WORK INSTRUCTIONS: Reproduce verbatim the stretch of data from its beginning through the line containing "pyautogui.click(x=<x>, y=<y>)".

Word and item position data:
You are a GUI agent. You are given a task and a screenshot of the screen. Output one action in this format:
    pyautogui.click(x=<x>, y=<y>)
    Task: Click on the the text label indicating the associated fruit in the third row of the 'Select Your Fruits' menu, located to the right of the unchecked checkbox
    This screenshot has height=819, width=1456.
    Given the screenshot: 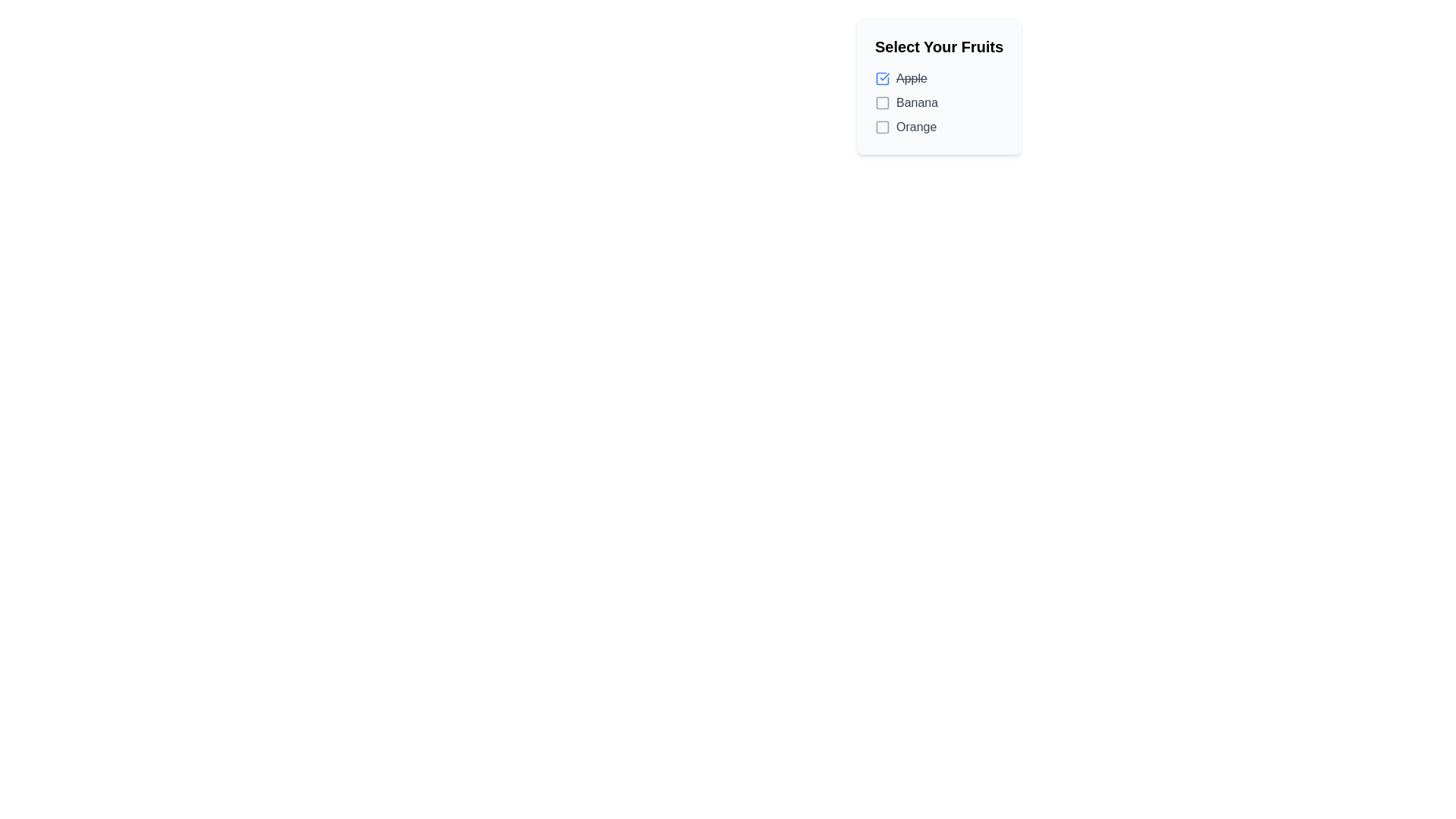 What is the action you would take?
    pyautogui.click(x=915, y=127)
    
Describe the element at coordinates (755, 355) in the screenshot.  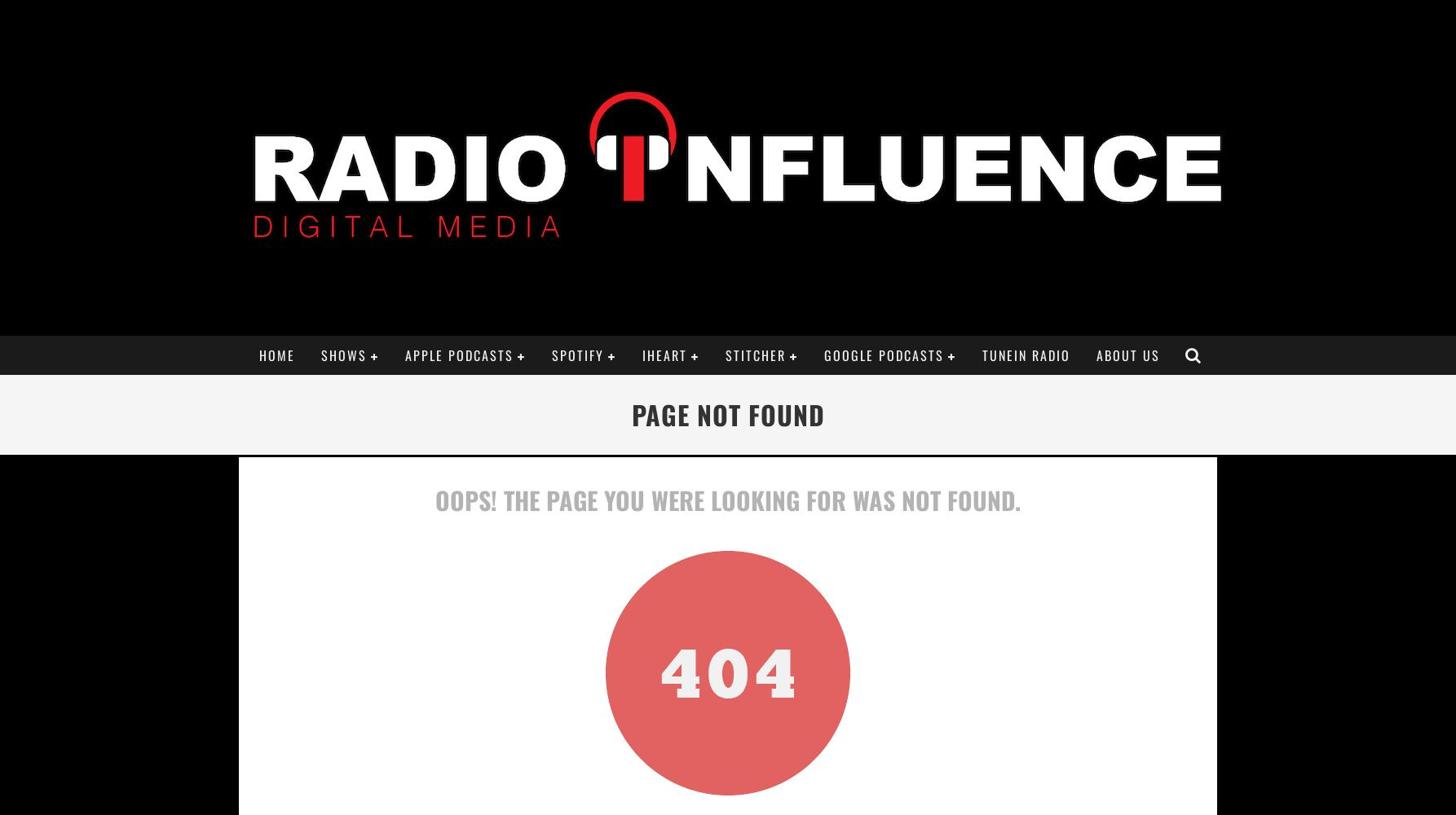
I see `'Stitcher'` at that location.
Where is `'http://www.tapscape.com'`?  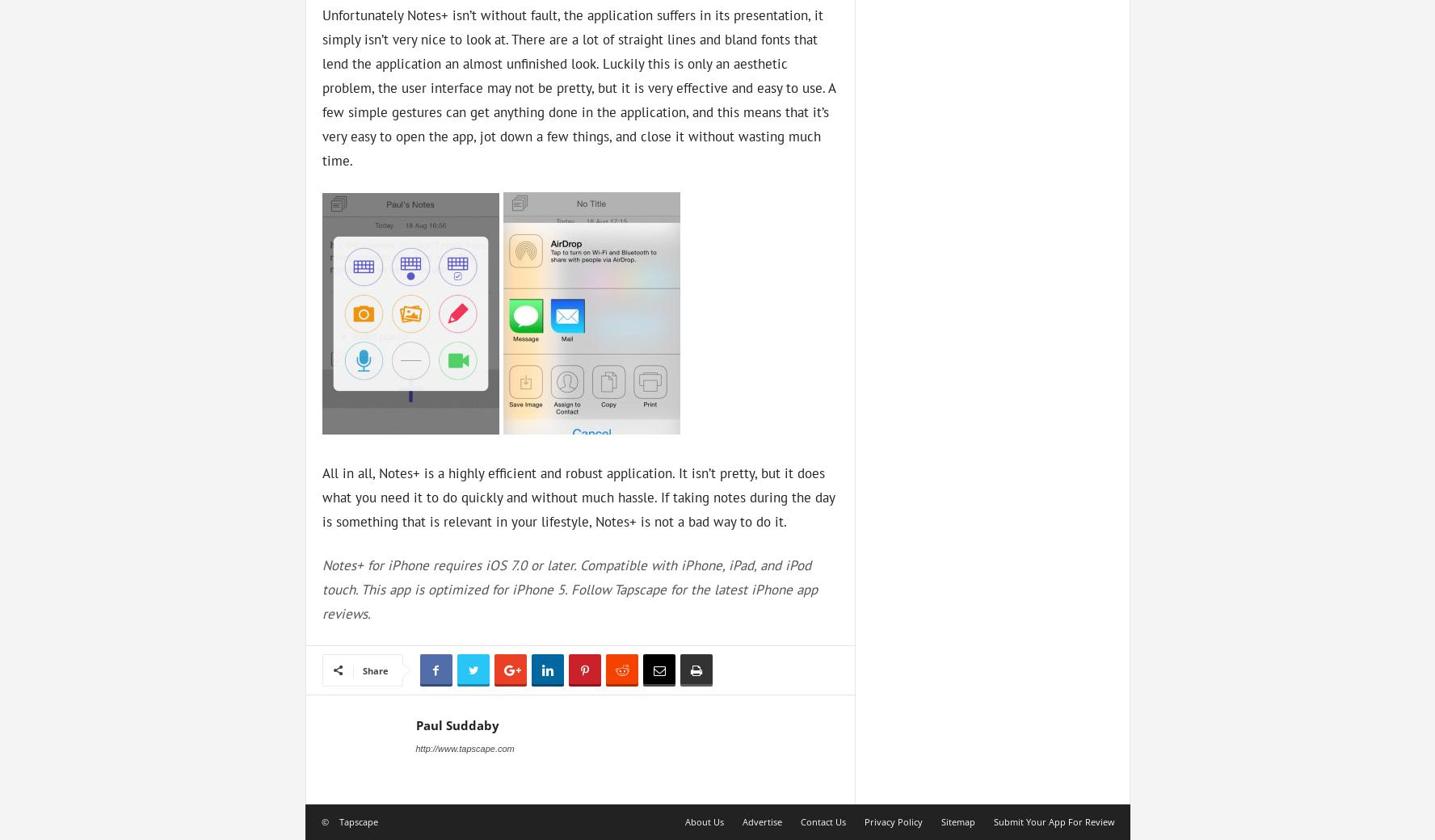 'http://www.tapscape.com' is located at coordinates (465, 746).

WRITTEN REPLY:
You are a GUI agent. You are given a task and a screenshot of the screen. Output one action in this format:
    pyautogui.click(x=<x>, y=<y>)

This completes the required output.